It is a great pleasure to write as the Editor-in-chief of the Journal of Otolaryngology, Hearing and Balance Medicine.
As you may know, I have dedicated my entire academic and clinical career to the fields of otology and lateral skull base surgery. Currently, these fields have reached their zenith. Surgical techniques have been standardized, and the quality of therapies has reached the highest level worldwide.
As with any area of otolaryngology, otology has presented new therapeutic tools, such as the use of endoscopes, with the aim of reducing the invasiveness of surgical interventions. Whilst this has led to a greater diffusion and attractiveness to younger surgeons, the apparent “simplification” due to an enlarged view risks limiting the use of the microscope, which is still a cornerstone of otologic surgery. Among those who propose the exclusive use of the endoscope and those who propose combined approaches, the same level of standardization and results that purely microscopic techniques have achieved over the years have not yet been reached. The risk could entail having surgeons unable to deal with pathologic or complicated mastoids.
Regarding lateral skull base surgery, the same type of debate is taking place between those who propose surgery as an exclusive option for the treatment of benign tumors (such as neurinomas, meningiomas and paragangliomas) and those who prefer radiotherapy. Prospective studies have demonstrated the value of simple observation of these slow-growing lesions. “Wait and scan” has radically changed the therapeutic approach to these diseases, reducing morbidity and improving the quality of life in many cases. Therefore, a strong debate remains between those who propose radiotherapy as the first-line therapy and those who opt for a period of simple “follow-up” before any treatment.

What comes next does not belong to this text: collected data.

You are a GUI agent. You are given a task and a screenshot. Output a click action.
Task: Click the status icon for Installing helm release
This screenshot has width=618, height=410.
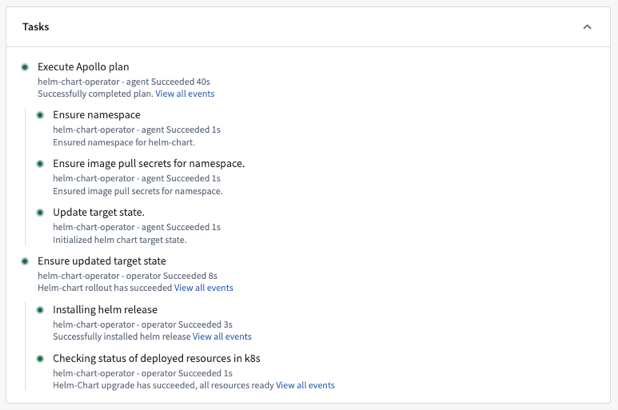[41, 310]
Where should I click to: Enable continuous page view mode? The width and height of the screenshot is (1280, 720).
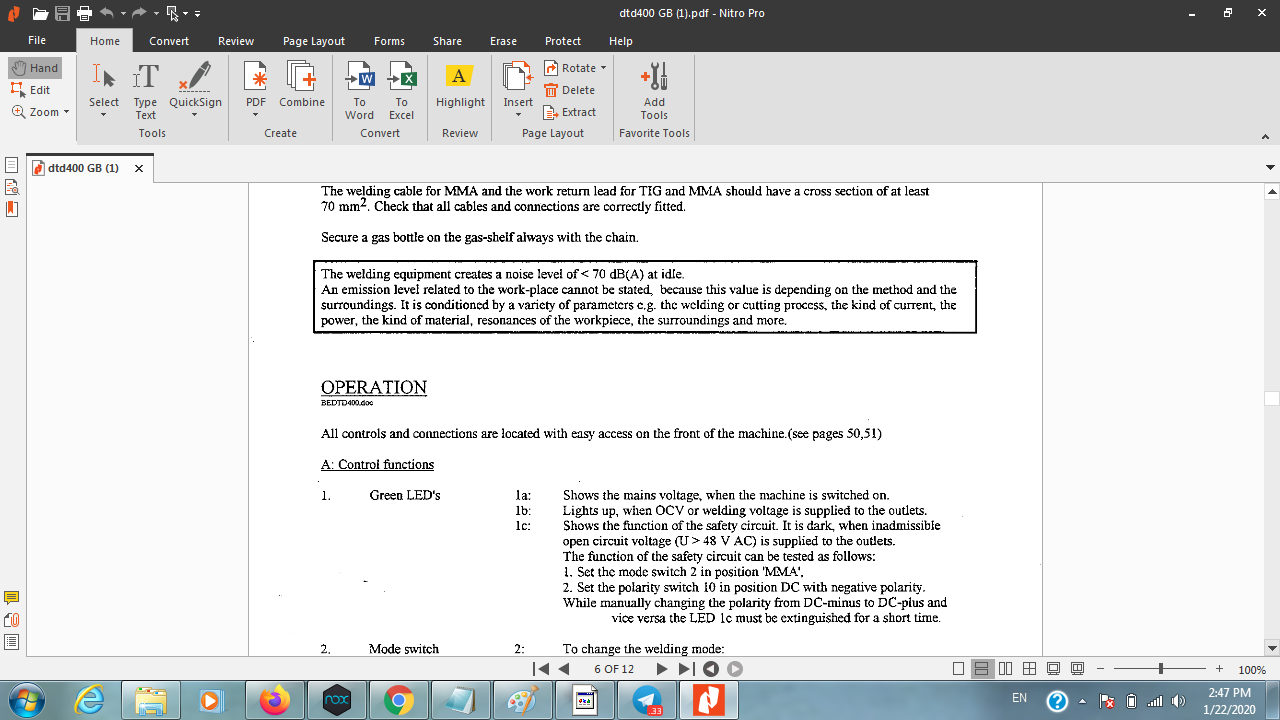[x=982, y=669]
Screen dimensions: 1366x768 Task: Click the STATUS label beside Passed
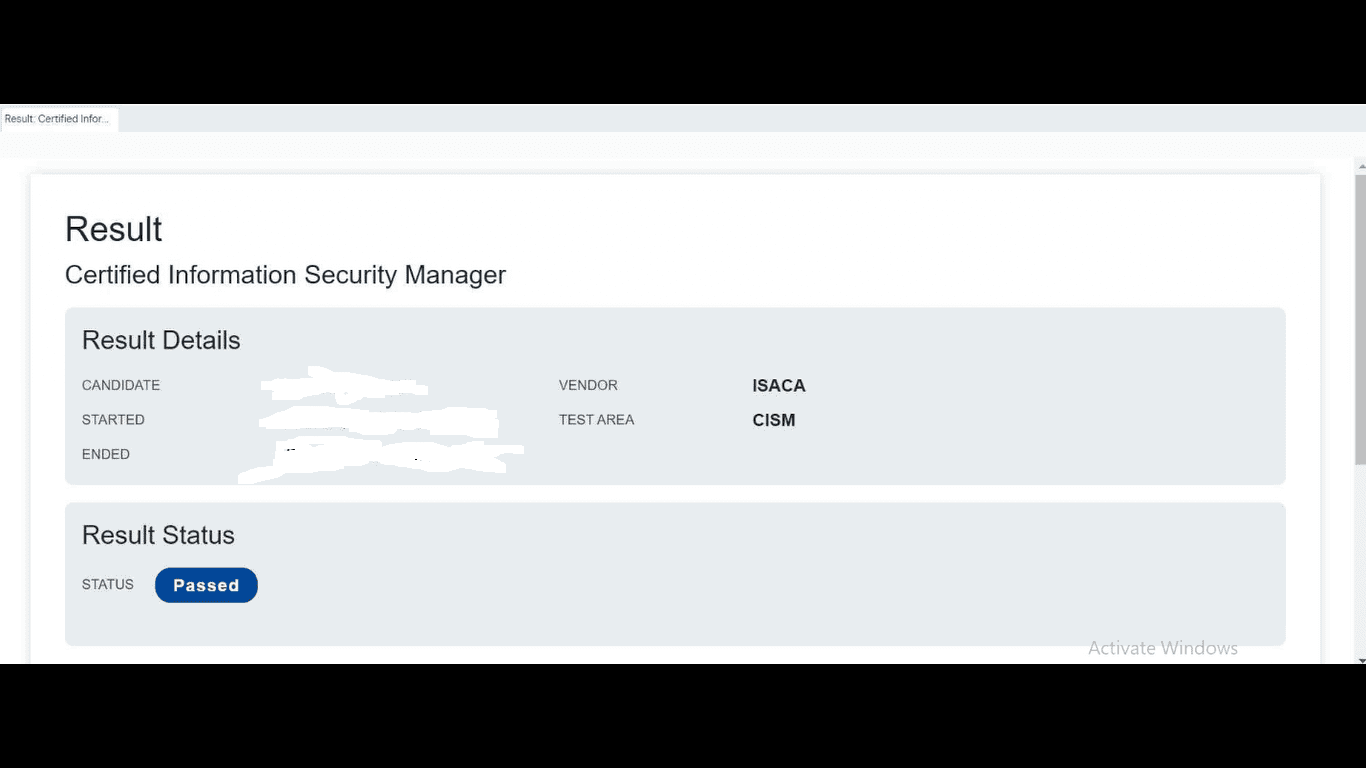(108, 585)

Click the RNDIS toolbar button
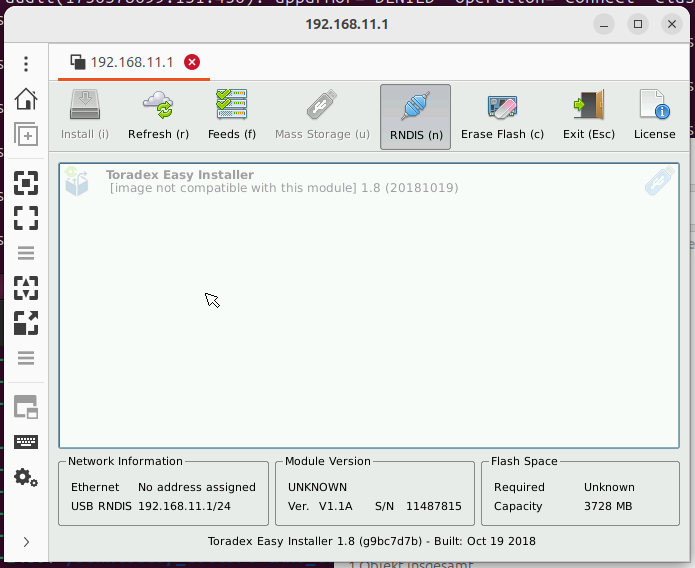tap(415, 116)
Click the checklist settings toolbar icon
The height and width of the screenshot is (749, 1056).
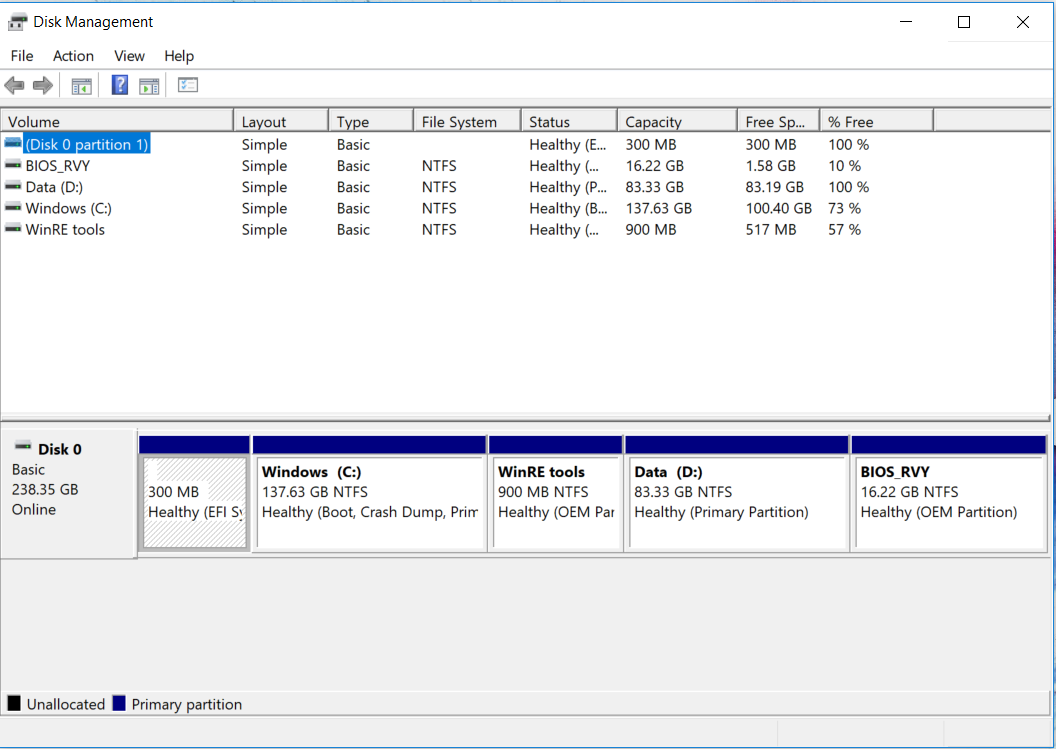click(188, 86)
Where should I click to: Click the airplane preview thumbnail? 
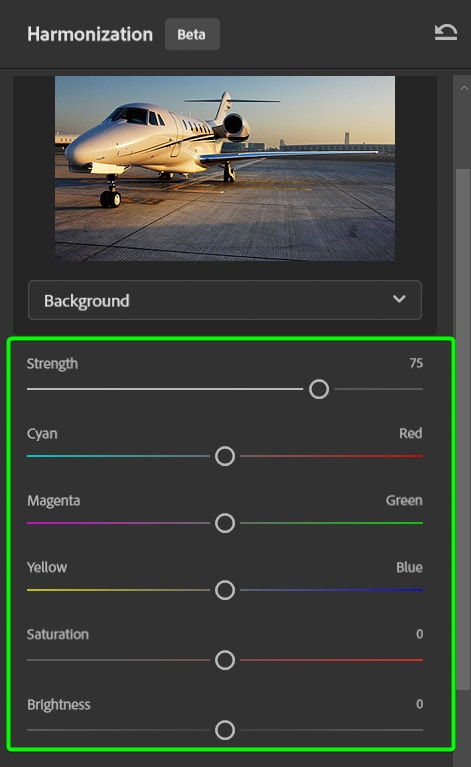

Clearly, not all tumors are suitable for a “wait and scan” protocol. The patient age, tumor size, tumor growth, and onset of disabling symptoms may represent factors for which surgery remains the best therapeutic option. Lateral skull base surgery requires adequate training and expertise.
Radiation therapy is only apparently a non-invasive procedure. Complications and post-radiation tumor growth have been reported in the literature. Surgery of these cases can be deceptively difficult even in expert hands. For all of these reasons, it is necessary to carefully evaluate all therapeutic options. For example, recent studies by the Gruppo Otologico on Paragangliomas demonstrated how these tumors are radioresistant. Similarly to the use of endoscopes in middle ear surgery, radiotherapy leads to a lack of standardization in skull base surgery. Partial surgery associated with post-operative radiotherapy is, therefore, considered effective by many surgeons when, in reality, the surgical step could be considered an “enlarged biopsy”.
It would be interesting to evaluate when partial surgery alone, especially in patients over 65 years old, can represent a therapeutic alternative. Could this reduce the morbidity of surgery, particularly on the facial nerve?
Finally, an open debate exists on the education of young otologists. Affordable “hands-on” courses, dissection on cadavers, and fellowships in the most experienced centers are basic requirements for the next surgeons. An international consensus that includes common educational standards could be an idea to work on in the future.
I hope this journal can contribute to a serious debate on these controversial aspects.